Estimator是与模型协同工作的高级工具。用于封装通过model_dn定义的模型,该模型给定了输入与一些其他的参数。返回完成training, evaluation, or predictions的操作。
__init__(
model_fn,
model_dir=None,
config=None,
params=None,
warm_start_from=None
)
model_fn: Model function
model_dir: Directory to save model parameters, graph and etc.
重要函数:
evaluate: 评估模型
evaluate(
input_fn,
steps=None,
hooks=None,
checkpoint_path=None,
name=None
)
predict: 预测模型
predict(
input_fn,
predict_keys=None,
hooks=None,
checkpoint_path=None,
yield_single_examples=True
)
train: 训练模型
train(
input_fn,
hooks=None,
steps=None,
max_steps=None,
saving_listeners=None
)
**steps:**训练步骤
Evaluates the model given evaluation data input_fn.

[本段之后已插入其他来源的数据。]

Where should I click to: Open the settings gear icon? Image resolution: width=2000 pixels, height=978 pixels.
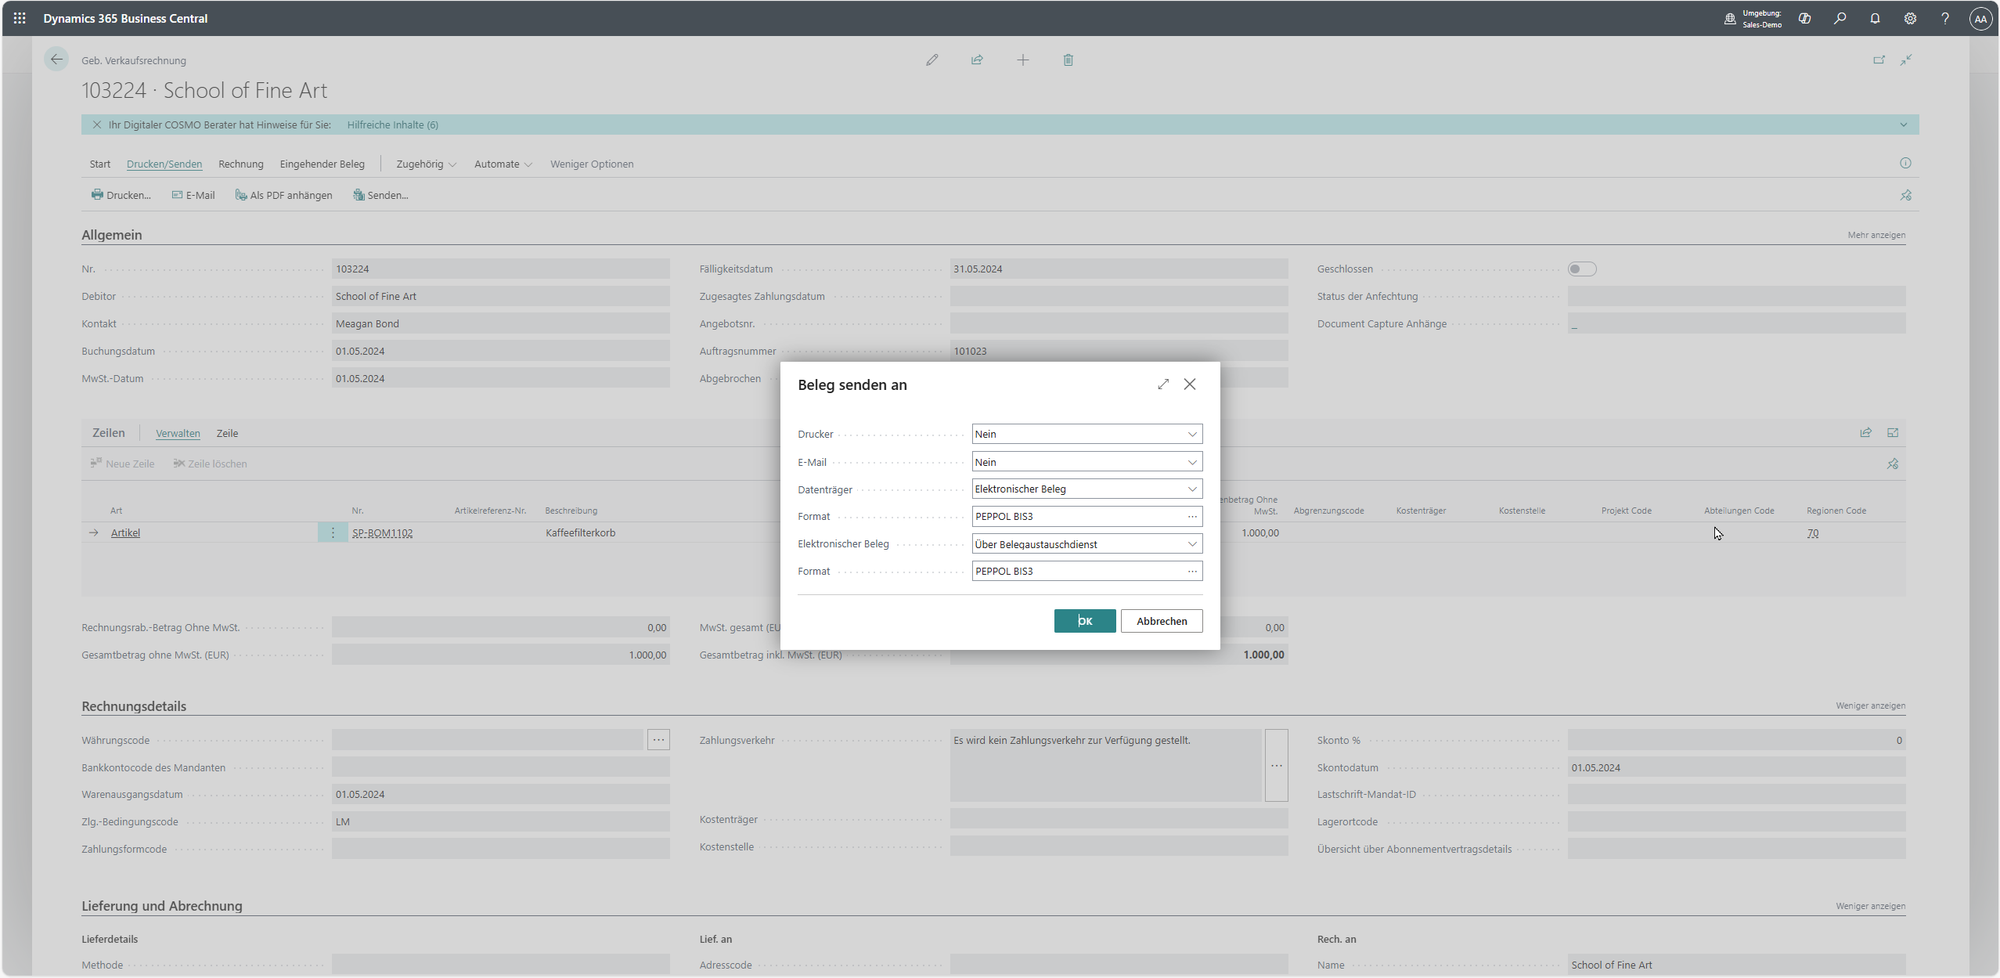coord(1910,18)
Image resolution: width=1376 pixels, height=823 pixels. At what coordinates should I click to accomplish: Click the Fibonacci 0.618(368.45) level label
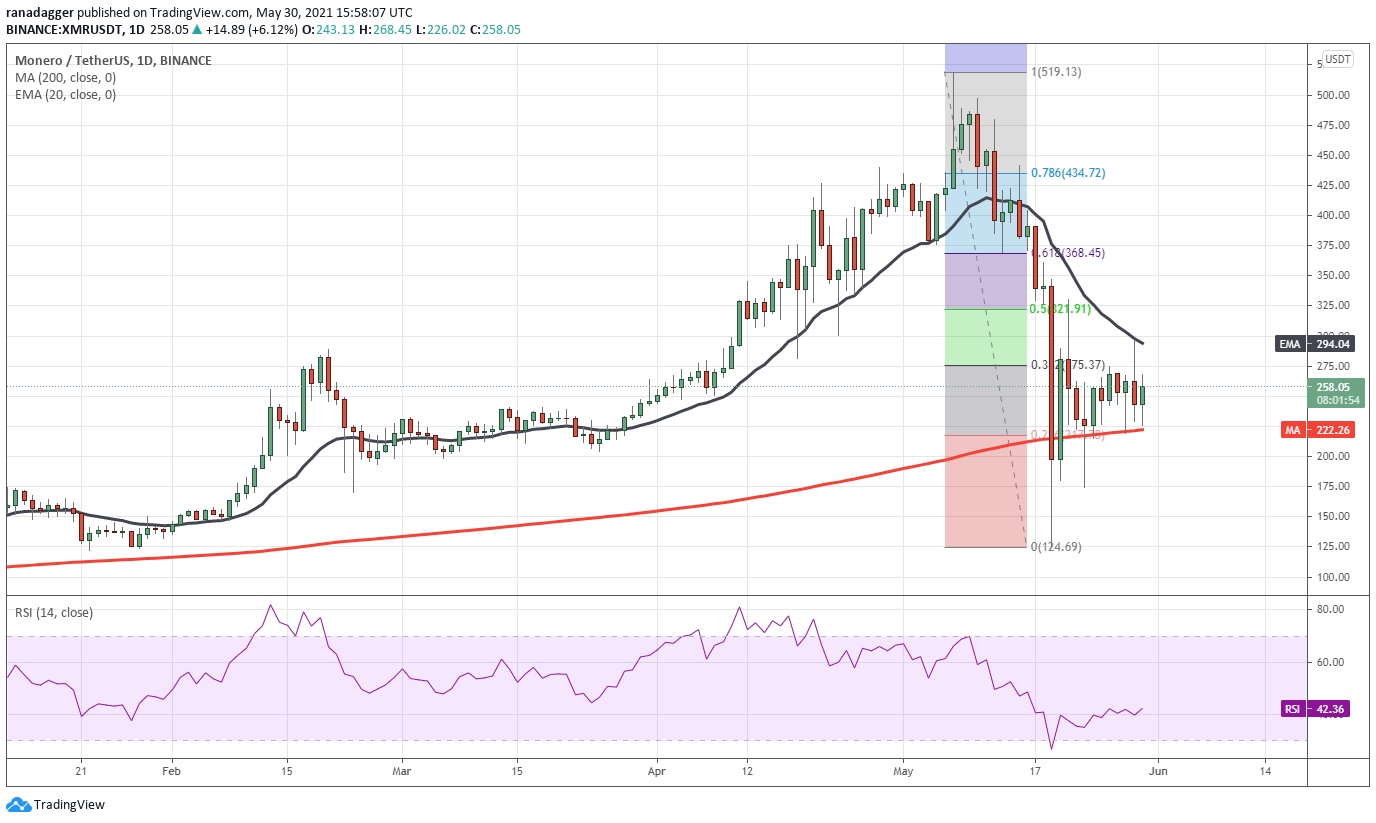click(1069, 253)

返回一个input_fn,实现将numpy数组作为输入送入模型。
tf.estimator.inputs.numpy_input_fn(
x,
y=None,
batch_size=128,
num_epochs=1,
shuffle=None,
queue_capacity=1000,
num_threads=1
)
This returns a function outputting features and targets based on the dict of numpy arrays. The dict features has the same keys as the x. The dict targets has the same keys as the y if y is a dict.【注意:y可能是字典类型,此时与x一定有相同的关键词才能进行匹配】
实例
age = np.arange(4) * 1.0
height = np.arange(32, 36)
x = {'age': age, 'height': height}
y = np.arange(-32, -28)
with tf.Session() as session:
input_fn = numpy_io.numpy_input_fn(
x, y, batch_size=2, shuffle=False, num_epochs=1)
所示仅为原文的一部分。